Task item:
Please set down exactly the lines of the listing below from the line containing "Click the Stress & Fear label badge" through the line containing "Given: Open first post's Bucky profile avatar", both lines included, leaving out all other lines.

##### Entries supplied

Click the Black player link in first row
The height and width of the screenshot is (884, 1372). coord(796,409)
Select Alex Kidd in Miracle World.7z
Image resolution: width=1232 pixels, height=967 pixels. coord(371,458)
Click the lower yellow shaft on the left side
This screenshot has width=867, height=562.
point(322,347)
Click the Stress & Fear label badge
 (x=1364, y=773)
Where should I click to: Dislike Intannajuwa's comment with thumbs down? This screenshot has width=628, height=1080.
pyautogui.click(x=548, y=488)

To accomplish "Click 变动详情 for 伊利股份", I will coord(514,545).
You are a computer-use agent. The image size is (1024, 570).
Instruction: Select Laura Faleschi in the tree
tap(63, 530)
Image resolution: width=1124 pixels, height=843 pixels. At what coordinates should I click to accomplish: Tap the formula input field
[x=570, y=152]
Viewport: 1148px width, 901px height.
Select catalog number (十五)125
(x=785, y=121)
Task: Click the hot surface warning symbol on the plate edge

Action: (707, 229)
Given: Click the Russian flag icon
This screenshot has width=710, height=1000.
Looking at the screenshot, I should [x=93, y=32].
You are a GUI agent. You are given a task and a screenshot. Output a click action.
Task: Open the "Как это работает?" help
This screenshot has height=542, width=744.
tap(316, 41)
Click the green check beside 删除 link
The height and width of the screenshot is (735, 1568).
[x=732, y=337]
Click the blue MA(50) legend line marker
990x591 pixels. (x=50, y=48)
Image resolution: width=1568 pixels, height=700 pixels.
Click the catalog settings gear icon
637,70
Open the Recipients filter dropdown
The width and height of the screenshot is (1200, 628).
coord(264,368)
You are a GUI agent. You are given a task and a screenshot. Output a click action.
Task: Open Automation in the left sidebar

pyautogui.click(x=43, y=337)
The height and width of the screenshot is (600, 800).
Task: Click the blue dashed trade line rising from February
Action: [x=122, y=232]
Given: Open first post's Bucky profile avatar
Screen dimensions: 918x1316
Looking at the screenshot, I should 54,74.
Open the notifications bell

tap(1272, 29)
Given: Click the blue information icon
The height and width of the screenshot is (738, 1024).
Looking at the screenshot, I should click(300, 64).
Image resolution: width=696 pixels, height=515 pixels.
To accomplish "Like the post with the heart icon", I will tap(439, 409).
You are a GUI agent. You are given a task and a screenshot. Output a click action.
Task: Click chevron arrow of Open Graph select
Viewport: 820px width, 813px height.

##########

Response below:
Click the Stress & Fear label badge
 (x=1364, y=773)
Where should I click to: Dislike Intannajuwa's comment with thumbs down? This screenshot has width=628, height=1080.
pyautogui.click(x=548, y=488)

To accomplish "Click 变动详情 for 伊利股份", I will coord(514,545).
You are a computer-use agent. The image size is (1024, 570).
Instruction: Select Laura Faleschi in the tree
tap(63, 530)
Image resolution: width=1124 pixels, height=843 pixels. At what coordinates should I click to accomplish: Tap the formula input field
[x=570, y=152]
Viewport: 1148px width, 901px height.
Select catalog number (十五)125
(x=785, y=121)
Task: Click the hot surface warning symbol on the plate edge

Action: (707, 229)
Given: Click the Russian flag icon
This screenshot has width=710, height=1000.
Looking at the screenshot, I should [x=93, y=32].
You are a GUI agent. You are given a task and a screenshot. Output a click action.
Task: Open the "Как это работает?" help
This screenshot has height=542, width=744.
tap(316, 41)
Click the green check beside 删除 link
The height and width of the screenshot is (735, 1568).
[x=732, y=337]
Click the blue MA(50) legend line marker
990x591 pixels. (x=50, y=48)
Image resolution: width=1568 pixels, height=700 pixels.
Click the catalog settings gear icon
637,70
Open the Recipients filter dropdown
The width and height of the screenshot is (1200, 628).
coord(264,368)
You are a GUI agent. You are given a task and a screenshot. Output a click action.
Task: Open Automation in the left sidebar

pyautogui.click(x=43, y=337)
The height and width of the screenshot is (600, 800).
Task: Click the blue dashed trade line rising from February
Action: [x=122, y=232]
Given: Open first post's Bucky profile avatar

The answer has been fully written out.